MS Dhoni’s calf has had the final say once again. The Chennai Super Kings legend hit a few under‐lights throwdowns at Chepauk on Monday evening, yet there is still no firm word on whether he will face Kolkata Knight Riders on Tuesday.
The facts first, then the colour. CSK announced on 28 March that Dhoni was “likely to miss the first two weeks” of IPL 2026 while he completed rehab. A fortnight has passed, four matches have come and gone, and the 44-year-old has not played a ball. He has also skipped the two away trips, choosing instead to work one-to-one with the medical team in Chennai.
At training on Monday he batted for barely ten minutes. Mike Hussey, the batting coach, provided gentle throwdowns; an occasional short ball leapt from the practice strip and thudded into the splice, but anything in the slot disappeared towards the mid-wicket boundary. A final swing sent a white Kookaburra sailing into the ‘J’ stand, cue for stumps after three hours under the floodlights. There was no wicket-keeping drill, no sprint work, no suggestion that full tilt is imminent.
Head coach Stephen Fleming insists Dhoni’s imprint remains. “Heavily involved in the side and his influence in the side is very strong,” Fleming said at the first press conference of the season. Sanju Samson, traded from Rajasthan, has stood in behind the stumps, while England all-rounder Jamie Overton has taken the late-innings licence, with mixed returns.
The franchise do have cover. Young Rajasthan keeper Kartik Sharma cost INR 14.2 crore at December’s mini-auction and is on standby, as is Gujarat gloveman Urvil Patel. Neither has yet been required.
There is, of course, the question of Dhoni’s changing role. In 2023 he faced just 57 balls all season, striking at 182. Twelve months later it was 73 balls at 221. Last year the volume jumped to 145 deliveries; the strike rate dipped to 135 and the old legs looked, well, 44. CSK’s brains-trust have no wish to repeat that workload. Short, sharp cameos — ten or a dozen balls, pure power — remain the plan, provided the calf co-operates.
While Dhoni nurses muscle fibres, CSK are also waiting on left-arm quick Spencer Johnson, signed as a replacement for Nathan Ellis (back). Johnson himself is easing back from a back twinge and is pencilled in to join the squad around 21-23 April. His South Australia coach, Ryan Harris, offered a cautious thumbs-up last week, saying the seamer “has resumed bowling and is building up his loads.”
Bowling coach Eric Simons sounded equally measured after Saturday’s victory over Delhi. “I mean to have someone like him with his pace and great skills is an important one, [but] we’re not sure how much of a role he’ll play this year,” Simons said. “But that’s fine, he’s a fantastic acquisition to us. For me, I have not worked with him specifically, but I’ve watched him and it’s very clear that he…” Simons’ sentence drifted away, rather neatly mirroring the uncertainty that hangs over Johnson’s campaign.

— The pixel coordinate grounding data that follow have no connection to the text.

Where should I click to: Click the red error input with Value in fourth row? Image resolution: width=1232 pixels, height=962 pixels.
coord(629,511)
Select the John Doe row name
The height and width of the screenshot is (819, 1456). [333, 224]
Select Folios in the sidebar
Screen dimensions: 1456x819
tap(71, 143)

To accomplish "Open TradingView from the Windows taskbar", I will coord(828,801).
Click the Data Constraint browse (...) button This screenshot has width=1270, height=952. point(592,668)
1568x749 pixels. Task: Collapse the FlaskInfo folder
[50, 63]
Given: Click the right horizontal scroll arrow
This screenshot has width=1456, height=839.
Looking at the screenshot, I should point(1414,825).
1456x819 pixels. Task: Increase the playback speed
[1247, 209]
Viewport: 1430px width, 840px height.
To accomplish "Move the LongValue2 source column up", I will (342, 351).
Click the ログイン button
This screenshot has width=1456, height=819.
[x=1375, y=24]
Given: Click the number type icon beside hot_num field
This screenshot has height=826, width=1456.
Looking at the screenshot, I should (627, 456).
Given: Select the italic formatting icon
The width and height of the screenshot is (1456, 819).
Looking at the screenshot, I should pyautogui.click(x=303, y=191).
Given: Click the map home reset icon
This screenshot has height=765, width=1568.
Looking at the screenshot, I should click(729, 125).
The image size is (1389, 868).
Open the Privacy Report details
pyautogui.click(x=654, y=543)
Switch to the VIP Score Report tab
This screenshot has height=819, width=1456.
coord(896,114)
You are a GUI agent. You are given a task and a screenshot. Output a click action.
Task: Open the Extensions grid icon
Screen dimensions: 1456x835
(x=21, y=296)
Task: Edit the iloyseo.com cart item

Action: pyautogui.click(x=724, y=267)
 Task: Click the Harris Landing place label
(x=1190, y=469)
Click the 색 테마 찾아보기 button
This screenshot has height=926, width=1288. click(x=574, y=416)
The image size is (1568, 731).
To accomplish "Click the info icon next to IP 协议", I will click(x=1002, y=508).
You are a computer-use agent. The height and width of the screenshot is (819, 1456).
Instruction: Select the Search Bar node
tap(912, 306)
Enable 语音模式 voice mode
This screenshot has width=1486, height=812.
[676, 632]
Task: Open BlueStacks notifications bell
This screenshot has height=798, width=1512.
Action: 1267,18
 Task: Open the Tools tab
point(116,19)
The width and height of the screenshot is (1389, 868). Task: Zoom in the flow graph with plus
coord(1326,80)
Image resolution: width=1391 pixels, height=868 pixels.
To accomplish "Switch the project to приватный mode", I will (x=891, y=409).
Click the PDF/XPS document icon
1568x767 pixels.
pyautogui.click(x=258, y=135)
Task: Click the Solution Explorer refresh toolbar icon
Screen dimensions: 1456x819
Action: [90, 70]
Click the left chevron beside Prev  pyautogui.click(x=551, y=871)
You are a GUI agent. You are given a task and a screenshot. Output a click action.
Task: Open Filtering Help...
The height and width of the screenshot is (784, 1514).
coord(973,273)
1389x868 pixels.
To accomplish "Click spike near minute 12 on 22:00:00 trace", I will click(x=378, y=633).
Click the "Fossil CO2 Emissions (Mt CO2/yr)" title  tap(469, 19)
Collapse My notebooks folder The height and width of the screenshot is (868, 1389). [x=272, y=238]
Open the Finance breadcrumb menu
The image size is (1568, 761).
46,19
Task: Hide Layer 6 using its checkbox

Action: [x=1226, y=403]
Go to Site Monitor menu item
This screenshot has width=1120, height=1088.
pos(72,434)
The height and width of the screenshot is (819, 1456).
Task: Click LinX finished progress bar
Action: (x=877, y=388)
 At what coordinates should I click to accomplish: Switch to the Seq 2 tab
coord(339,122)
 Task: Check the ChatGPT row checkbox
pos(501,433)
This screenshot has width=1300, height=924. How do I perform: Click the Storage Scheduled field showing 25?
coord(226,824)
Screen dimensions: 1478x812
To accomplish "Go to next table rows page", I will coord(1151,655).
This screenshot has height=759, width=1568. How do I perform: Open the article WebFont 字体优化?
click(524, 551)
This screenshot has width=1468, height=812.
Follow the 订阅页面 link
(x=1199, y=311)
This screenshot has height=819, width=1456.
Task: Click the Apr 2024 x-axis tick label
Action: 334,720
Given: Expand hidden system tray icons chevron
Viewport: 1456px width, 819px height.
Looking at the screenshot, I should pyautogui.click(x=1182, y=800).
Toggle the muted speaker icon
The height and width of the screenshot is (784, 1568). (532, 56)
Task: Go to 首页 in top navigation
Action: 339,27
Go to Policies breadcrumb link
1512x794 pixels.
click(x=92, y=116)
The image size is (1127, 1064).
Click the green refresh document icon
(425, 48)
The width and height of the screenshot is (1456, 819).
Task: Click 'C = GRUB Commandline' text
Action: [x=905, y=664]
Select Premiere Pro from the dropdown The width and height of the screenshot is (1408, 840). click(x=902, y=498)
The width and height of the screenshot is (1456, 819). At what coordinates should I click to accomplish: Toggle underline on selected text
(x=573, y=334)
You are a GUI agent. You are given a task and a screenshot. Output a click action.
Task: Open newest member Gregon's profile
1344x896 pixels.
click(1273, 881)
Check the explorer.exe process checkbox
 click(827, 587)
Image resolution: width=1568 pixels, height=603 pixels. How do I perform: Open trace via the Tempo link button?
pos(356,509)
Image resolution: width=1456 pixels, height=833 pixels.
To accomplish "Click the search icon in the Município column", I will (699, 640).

KKR arrive in Chennai buoyed by early-season momentum and a seam attack that likes the new ball to nip. For the home side, the equation is simple: a fit Dhoni deepens the batting, lifts the crowd and buys Samson freedom. An unfit Dhoni keeps the physio busy and the bench guessing.
Either way, Chepauk will fill, the yellow flags will flutter and the stadium DJ will still queue up “Dhoni, Dhoni” at full volume. The question, as ever, is whether the man himself emerges from the tunnel or watches on in civvies, plotting a quieter, later intervention.